Records for this exercise:

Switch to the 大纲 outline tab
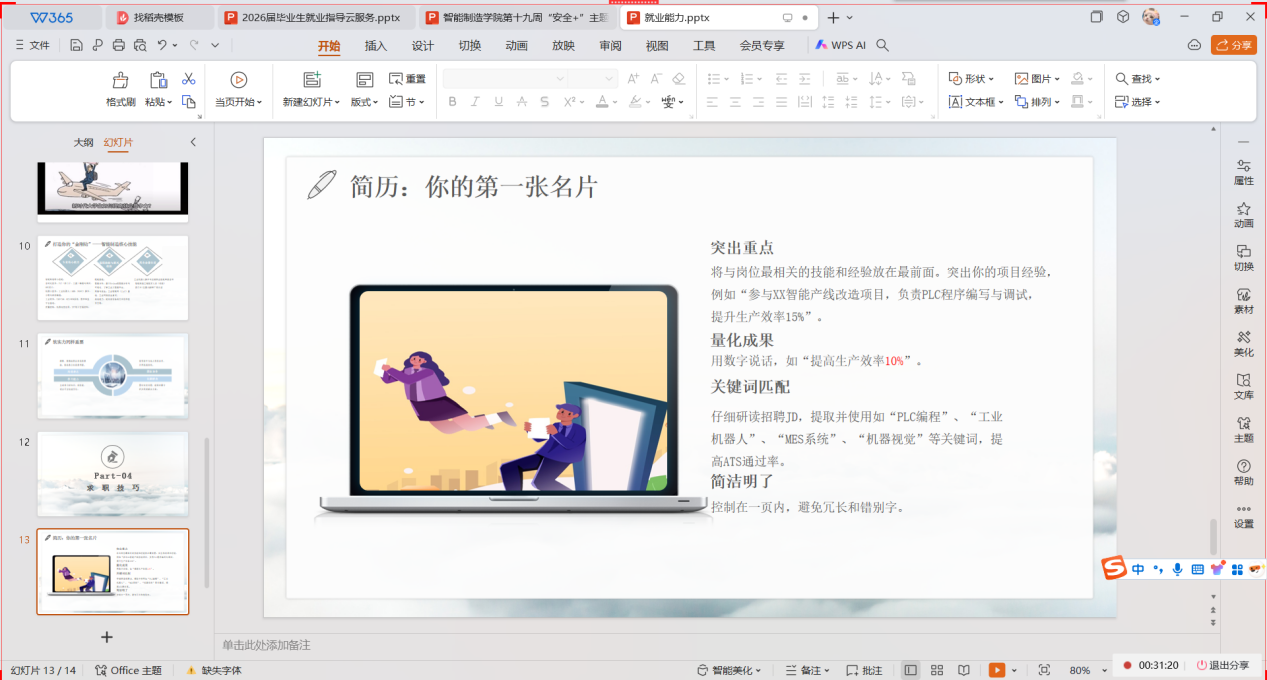The image size is (1267, 680). pos(84,142)
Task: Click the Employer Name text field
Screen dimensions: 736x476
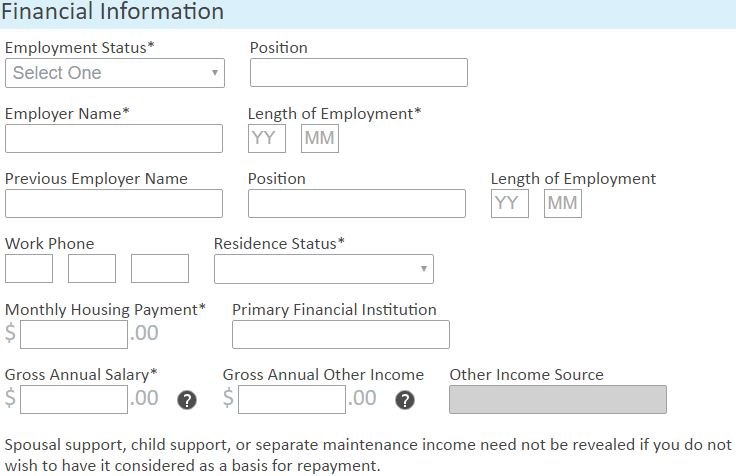Action: pos(114,138)
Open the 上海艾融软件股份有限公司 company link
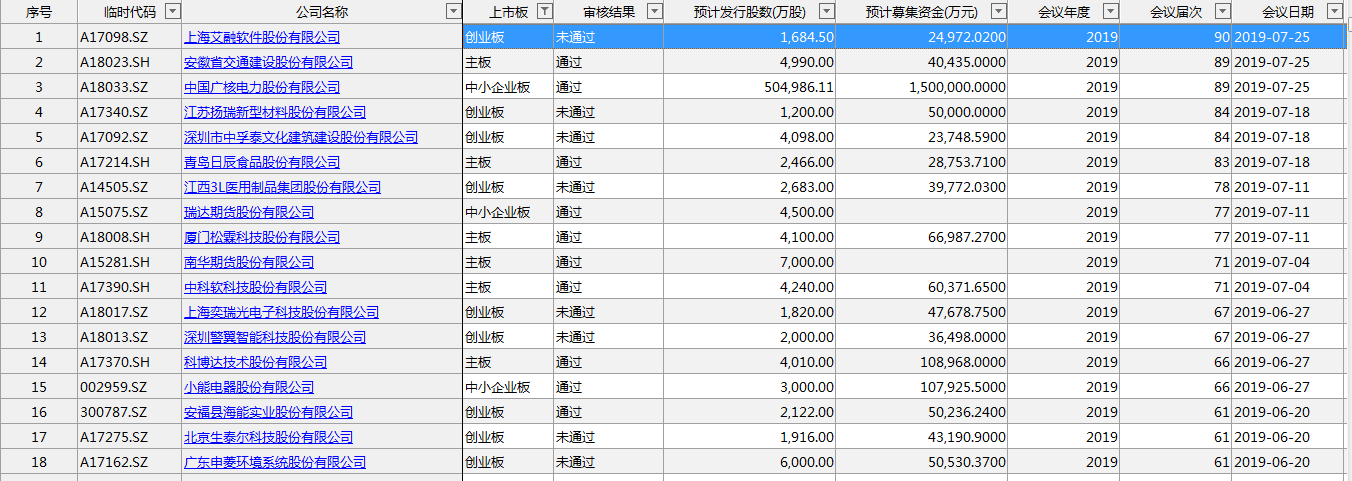 point(261,37)
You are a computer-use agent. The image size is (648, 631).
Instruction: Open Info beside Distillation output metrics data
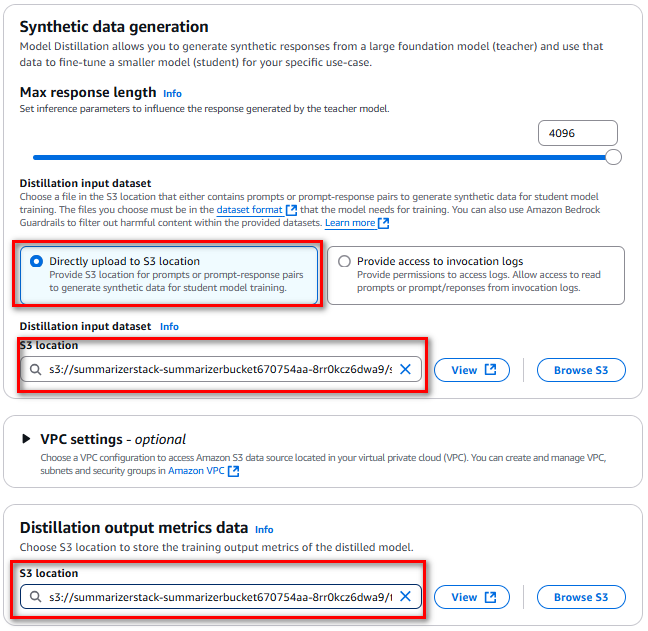click(264, 529)
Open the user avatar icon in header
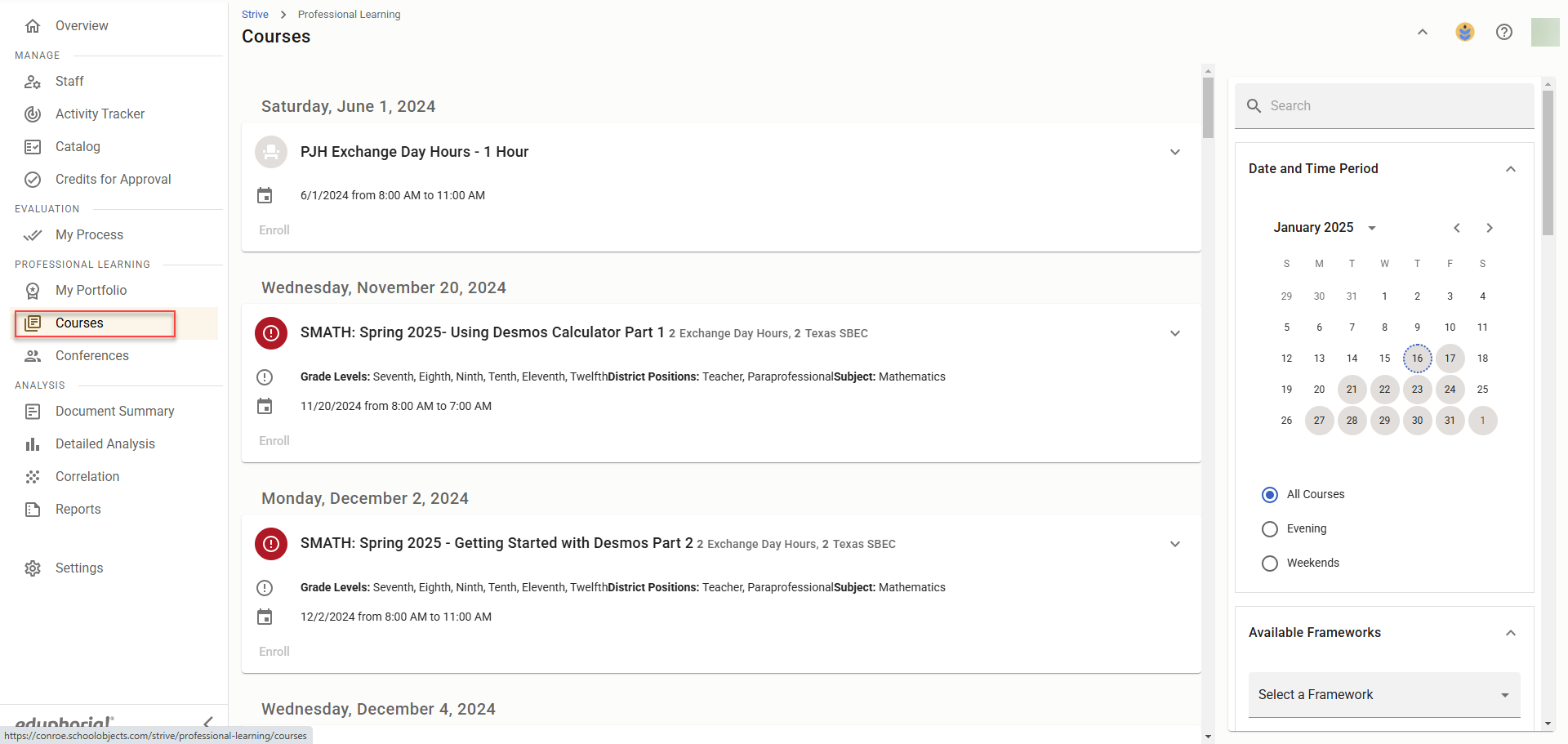The width and height of the screenshot is (1568, 744). 1464,32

Task objective: Could you write the material out again, starting at the line that contains "Task: Click the Employer Name text field" and going through the end of the material, with "Employer Name" swapped for "Company Name" and nothing else changed? Leave the pictures out of your answer.

Result of the exercise:
Task: Click the Company Name text field
Screen dimensions: 736x476
Action: pos(114,138)
Open the 上海艾融软件股份有限公司 company link
 point(261,37)
You are a computer-use agent. The image size is (648, 631).
Instruction: Open Info beside Distillation output metrics data
click(264, 529)
Open the user avatar icon in header
The width and height of the screenshot is (1568, 744). 1464,32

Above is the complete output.